----- Quoted passage -----

- Theatrical release poster
- Directed by: Henry Alex Rubin Dana Adam Shapiro
- Produced by: Jeffrey V. Mandel Dana Adam Shapiro Jeff Sackman (executive producer)
- Starring: Keith Cavill Andy Cohn Scott Hogsett Christopher Igoe Mark Zupan Bob Lujano Joe Soares Brent Poppen
- Cinematography: Henry Alex Rubin
- Edited by: Conor O'Neill Geoffrey Richman
- Music by: Jamie Saft
- Production companies: MTV Films Paramount Pictures Participant Productions A&E IndieFilms
- Distributed by: THINKFilm
- Release dates: July 8, 2005 (Limited); July 22, 2005 (Worldwide);
- Running time: 88 minutes
- Country: United States
- Language: English
- Budget: $350,000
- Box office: $1.8 million

= Murderball (film) =

2005 documentary film by Henry Alex Rubin and Dana Adam Shapiro

Murderball is a 2005 American documentary film about athletes who are physically disabled who play wheelchair rugby. It centers on the rivalry between the Canadian and American teams leading up to the 2004 Paralympic Games. It was directed by Henry Alex Rubin and Dana Adam Shapiro and produced by Jeffrey V. Mandel and Shapiro. It was nominated for Best Documentary Feature for the 78th Academy Awards. Murderball was the first and only MTV film released through THINKFilm as well as Participant Media.

==Production==
Murderball was shot on a low budget. The main camera used was a Panasonic AG-DVX100; a Sony PD150 was used to shoot some of the early interviews. The crew rigged a Sennheiser shotgun microphone to use as a boom and relied heavily on lavalier wireless microphones as well. Available lighting was used almost exclusively. Additional light was provided using an inexpensive china ball. In one example of on-the-spot lighting, a flashlight was diffused using only a napkin.

-----

• Objective a
In the rows from the first one through the line holding "QUAN & IVY Element type: text (71, 776)", inclusive, substitute "WEDDINGS" for "BRIDAL" and give those rows again with nothing else changed.
The Murderball article and the rows are separate material.

----- Records to process -----

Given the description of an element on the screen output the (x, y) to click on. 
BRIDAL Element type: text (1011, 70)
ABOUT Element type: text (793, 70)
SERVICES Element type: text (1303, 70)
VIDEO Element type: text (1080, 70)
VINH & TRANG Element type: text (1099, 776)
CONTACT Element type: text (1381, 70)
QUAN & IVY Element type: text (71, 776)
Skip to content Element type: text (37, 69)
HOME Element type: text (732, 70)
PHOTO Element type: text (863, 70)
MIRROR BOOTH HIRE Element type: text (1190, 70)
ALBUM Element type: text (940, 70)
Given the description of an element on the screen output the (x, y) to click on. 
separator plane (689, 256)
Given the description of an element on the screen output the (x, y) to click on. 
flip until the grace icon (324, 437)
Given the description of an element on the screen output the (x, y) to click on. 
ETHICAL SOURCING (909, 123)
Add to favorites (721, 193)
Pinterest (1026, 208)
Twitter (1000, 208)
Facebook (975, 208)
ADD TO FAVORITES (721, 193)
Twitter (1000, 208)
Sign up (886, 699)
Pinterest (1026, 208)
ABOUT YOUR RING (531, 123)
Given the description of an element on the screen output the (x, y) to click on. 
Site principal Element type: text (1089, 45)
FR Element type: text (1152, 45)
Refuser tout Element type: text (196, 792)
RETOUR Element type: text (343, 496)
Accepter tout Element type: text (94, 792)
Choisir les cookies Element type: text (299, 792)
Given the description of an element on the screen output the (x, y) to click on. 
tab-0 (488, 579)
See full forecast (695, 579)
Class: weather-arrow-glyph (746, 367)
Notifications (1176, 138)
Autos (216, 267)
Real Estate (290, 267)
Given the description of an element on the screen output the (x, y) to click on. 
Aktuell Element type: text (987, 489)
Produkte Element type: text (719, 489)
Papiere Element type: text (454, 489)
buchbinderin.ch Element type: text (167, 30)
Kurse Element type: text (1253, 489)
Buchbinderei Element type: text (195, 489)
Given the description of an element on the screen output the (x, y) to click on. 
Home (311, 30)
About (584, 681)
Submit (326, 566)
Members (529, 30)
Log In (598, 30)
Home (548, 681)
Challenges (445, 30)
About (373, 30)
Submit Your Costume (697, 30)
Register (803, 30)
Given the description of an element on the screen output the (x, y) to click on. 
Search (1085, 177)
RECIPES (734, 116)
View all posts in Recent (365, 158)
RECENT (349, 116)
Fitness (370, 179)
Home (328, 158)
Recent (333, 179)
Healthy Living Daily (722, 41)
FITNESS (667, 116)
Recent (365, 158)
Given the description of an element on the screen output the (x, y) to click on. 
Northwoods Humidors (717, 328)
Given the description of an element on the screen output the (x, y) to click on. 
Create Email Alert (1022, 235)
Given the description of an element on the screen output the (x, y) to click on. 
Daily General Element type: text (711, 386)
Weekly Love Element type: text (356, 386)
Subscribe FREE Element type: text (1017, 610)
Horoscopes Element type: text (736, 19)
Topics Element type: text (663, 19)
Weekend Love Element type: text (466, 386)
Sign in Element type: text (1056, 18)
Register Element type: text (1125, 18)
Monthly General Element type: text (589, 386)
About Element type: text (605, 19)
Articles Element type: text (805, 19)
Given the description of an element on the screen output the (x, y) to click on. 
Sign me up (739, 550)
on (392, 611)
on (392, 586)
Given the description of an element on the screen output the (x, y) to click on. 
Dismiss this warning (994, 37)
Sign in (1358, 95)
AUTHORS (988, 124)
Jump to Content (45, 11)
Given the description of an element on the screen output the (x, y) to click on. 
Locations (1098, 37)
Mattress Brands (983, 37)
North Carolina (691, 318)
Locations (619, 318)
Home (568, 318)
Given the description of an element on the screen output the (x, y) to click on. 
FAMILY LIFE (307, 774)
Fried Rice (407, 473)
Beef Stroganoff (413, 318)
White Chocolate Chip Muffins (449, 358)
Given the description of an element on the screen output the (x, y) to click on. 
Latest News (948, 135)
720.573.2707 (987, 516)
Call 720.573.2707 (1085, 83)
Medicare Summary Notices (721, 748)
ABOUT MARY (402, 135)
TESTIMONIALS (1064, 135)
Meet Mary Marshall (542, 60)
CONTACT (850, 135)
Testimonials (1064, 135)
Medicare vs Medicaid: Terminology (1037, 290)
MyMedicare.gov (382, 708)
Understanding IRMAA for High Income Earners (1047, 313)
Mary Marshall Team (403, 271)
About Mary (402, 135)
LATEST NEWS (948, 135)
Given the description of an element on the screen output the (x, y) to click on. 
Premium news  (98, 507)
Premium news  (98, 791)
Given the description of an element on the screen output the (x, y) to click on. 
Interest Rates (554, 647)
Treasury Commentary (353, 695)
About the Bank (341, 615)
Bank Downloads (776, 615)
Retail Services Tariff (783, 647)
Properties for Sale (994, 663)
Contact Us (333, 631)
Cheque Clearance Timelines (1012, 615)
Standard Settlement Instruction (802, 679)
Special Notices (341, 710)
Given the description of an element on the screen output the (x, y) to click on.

-----

• Objective b
Copy the Murderball article word for word between "- Theatrical release" and "Sackman (executive producer)", inclusive.

• Worked answer a
Given the description of an element on the screen output the (x, y) to click on. 
WEDDINGS Element type: text (1011, 70)
ABOUT Element type: text (793, 70)
SERVICES Element type: text (1303, 70)
VIDEO Element type: text (1080, 70)
VINH & TRANG Element type: text (1099, 776)
CONTACT Element type: text (1381, 70)
QUAN & IVY Element type: text (71, 776)

• Worked answer b
- Theatrical release poster
- Directed by: Henry Alex Rubin Dana Adam Shapiro
- Produced by: Jeffrey V. Mandel Dana Adam Shapiro Jeff Sackman (executive producer)